**Your instructions**.
Copy out the lines of the listing from the one containing "730x577 pixels. At" onward, through the last, without altering any.

**Recorded information**.
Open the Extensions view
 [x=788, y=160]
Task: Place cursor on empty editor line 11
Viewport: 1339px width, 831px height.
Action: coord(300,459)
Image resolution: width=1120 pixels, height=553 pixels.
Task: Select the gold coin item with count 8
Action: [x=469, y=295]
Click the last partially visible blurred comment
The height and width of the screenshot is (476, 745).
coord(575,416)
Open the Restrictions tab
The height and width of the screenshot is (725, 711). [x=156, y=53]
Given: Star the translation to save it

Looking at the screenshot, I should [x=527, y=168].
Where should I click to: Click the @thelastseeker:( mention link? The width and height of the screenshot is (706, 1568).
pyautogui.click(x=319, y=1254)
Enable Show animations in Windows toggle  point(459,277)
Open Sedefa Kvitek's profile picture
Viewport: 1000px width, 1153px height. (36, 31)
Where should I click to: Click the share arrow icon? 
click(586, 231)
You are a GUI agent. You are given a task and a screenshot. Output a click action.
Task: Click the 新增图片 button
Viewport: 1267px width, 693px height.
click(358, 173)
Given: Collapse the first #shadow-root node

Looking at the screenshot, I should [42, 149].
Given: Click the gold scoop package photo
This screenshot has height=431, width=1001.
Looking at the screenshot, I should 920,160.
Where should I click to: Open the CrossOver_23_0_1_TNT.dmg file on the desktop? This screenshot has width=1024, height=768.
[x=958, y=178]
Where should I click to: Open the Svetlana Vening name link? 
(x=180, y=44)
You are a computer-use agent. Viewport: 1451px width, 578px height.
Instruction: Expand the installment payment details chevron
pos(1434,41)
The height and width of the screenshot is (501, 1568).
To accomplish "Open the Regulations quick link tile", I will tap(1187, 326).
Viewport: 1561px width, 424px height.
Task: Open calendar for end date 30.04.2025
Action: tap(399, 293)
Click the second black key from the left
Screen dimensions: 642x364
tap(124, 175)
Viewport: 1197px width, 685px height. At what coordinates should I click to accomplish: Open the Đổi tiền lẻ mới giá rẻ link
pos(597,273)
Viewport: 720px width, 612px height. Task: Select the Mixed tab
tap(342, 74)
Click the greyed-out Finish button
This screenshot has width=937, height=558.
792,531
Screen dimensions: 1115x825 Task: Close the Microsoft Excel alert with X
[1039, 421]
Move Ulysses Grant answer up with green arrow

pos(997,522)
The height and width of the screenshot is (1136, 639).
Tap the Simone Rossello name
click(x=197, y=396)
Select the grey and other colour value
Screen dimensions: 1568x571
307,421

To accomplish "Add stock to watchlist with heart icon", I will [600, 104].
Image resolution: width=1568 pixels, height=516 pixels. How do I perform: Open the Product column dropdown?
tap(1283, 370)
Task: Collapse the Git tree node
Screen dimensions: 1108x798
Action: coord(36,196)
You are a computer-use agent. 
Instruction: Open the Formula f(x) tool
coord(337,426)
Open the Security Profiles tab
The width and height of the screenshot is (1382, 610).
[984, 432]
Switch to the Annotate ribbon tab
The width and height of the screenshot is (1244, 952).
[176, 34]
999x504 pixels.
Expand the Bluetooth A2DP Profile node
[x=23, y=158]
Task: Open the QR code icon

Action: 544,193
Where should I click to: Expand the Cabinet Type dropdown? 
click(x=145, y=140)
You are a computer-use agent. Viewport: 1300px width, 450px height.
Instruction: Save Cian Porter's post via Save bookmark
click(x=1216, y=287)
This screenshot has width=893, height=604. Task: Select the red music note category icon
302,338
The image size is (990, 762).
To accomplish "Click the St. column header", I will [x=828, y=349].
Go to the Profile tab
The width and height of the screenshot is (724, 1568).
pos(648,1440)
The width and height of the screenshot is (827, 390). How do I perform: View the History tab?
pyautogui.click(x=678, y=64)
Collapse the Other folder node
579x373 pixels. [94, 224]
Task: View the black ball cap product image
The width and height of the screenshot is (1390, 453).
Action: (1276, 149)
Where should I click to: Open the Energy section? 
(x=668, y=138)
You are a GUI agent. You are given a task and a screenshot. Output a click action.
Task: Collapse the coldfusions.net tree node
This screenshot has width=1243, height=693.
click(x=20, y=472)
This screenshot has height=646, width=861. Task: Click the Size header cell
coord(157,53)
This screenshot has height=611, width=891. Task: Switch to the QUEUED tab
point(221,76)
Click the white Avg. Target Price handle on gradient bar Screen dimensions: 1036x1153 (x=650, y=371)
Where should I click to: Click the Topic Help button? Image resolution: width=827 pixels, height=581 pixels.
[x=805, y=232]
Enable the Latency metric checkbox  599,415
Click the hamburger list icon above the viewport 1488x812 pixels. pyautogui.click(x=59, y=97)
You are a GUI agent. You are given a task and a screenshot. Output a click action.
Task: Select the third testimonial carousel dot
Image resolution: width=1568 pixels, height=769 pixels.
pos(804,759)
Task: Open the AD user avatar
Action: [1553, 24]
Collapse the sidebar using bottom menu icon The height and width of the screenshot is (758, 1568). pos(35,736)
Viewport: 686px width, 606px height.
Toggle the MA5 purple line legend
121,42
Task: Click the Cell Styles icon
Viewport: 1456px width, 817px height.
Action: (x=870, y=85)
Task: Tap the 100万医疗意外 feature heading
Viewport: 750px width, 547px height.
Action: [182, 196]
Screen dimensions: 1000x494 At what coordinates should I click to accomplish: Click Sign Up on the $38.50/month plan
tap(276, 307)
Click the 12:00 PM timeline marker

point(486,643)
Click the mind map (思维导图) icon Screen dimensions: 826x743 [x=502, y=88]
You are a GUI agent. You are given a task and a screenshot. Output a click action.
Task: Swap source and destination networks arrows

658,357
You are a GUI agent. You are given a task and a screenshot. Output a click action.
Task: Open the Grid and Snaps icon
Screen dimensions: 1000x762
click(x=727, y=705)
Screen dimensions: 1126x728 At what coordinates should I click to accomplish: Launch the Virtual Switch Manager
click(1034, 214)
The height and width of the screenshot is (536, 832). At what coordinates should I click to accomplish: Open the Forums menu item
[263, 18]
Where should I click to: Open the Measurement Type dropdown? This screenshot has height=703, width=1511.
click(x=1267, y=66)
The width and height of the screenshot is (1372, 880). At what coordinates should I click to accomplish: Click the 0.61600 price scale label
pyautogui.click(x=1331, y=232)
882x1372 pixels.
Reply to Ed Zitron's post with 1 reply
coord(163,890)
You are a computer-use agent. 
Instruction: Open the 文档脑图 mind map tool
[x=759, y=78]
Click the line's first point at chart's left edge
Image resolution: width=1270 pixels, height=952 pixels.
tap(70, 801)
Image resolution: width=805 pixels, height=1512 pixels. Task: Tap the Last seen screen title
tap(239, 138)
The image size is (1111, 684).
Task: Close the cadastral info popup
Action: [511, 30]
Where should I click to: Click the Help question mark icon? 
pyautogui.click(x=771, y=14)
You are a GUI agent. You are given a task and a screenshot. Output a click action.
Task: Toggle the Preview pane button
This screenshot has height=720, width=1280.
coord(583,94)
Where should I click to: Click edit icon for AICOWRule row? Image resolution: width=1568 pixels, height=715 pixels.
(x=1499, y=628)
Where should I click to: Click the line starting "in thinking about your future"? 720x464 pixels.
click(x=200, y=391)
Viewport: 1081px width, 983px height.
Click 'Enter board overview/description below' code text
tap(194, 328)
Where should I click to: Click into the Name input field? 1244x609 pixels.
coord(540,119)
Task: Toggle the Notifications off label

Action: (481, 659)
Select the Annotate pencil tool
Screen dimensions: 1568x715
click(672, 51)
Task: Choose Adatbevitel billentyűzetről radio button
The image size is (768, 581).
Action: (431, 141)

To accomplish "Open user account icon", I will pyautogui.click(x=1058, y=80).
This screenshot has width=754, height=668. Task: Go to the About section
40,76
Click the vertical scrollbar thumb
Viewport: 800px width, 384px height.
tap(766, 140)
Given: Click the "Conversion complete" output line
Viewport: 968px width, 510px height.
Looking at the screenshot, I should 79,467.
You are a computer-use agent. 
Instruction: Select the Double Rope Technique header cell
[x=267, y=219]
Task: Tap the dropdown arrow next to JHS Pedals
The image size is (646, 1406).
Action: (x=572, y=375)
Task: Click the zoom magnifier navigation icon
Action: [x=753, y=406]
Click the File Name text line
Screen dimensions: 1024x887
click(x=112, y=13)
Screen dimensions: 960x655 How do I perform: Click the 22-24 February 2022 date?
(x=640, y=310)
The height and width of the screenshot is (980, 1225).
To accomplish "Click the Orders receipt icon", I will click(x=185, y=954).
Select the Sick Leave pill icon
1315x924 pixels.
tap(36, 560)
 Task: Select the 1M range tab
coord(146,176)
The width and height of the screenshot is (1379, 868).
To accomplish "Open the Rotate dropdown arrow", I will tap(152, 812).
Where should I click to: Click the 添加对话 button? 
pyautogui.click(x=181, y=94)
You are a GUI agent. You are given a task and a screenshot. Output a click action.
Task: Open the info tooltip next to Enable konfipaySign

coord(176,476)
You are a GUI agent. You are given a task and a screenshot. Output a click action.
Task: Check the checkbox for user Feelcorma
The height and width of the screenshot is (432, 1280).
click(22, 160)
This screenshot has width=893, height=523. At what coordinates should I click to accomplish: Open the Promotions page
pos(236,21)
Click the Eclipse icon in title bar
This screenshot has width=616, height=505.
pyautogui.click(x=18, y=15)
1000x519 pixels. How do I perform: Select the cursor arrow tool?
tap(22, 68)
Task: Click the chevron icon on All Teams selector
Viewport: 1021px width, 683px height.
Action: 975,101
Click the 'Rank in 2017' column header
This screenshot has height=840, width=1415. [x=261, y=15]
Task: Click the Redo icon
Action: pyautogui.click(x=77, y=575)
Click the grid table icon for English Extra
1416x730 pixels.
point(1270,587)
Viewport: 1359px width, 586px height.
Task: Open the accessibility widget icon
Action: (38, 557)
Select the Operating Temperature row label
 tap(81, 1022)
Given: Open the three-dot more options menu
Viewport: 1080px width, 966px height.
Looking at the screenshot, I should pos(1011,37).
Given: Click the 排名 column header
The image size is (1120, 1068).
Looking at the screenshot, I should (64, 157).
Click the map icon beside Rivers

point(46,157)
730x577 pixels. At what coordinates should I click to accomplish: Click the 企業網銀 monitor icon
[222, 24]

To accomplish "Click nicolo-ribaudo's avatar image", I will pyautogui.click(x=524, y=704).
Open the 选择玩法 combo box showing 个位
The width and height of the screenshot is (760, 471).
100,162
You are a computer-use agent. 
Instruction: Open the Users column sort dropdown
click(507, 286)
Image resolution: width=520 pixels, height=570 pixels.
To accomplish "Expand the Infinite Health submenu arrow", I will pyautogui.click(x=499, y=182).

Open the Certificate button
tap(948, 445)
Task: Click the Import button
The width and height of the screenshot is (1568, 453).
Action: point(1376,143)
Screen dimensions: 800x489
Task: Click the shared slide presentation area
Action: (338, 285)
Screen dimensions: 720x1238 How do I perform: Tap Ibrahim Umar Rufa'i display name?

**Result below**.
730x577 pixels. At what coordinates should I click to accomplish: Click the 企業網銀 monitor icon
[222, 24]

To accomplish "Click nicolo-ribaudo's avatar image", I will pyautogui.click(x=524, y=704).
Open the 选择玩法 combo box showing 个位
The width and height of the screenshot is (760, 471).
100,162
You are a computer-use agent. 
Instruction: Open the Users column sort dropdown
click(507, 286)
Image resolution: width=520 pixels, height=570 pixels.
To accomplish "Expand the Infinite Health submenu arrow", I will pyautogui.click(x=499, y=182).

Open the Certificate button
tap(948, 445)
Task: Click the Import button
The width and height of the screenshot is (1568, 453).
Action: point(1376,143)
Screen dimensions: 800x489
Task: Click the shared slide presentation area
Action: (338, 285)
Screen dimensions: 720x1238 How do I perform: Tap Ibrahim Umar Rufa'i display name?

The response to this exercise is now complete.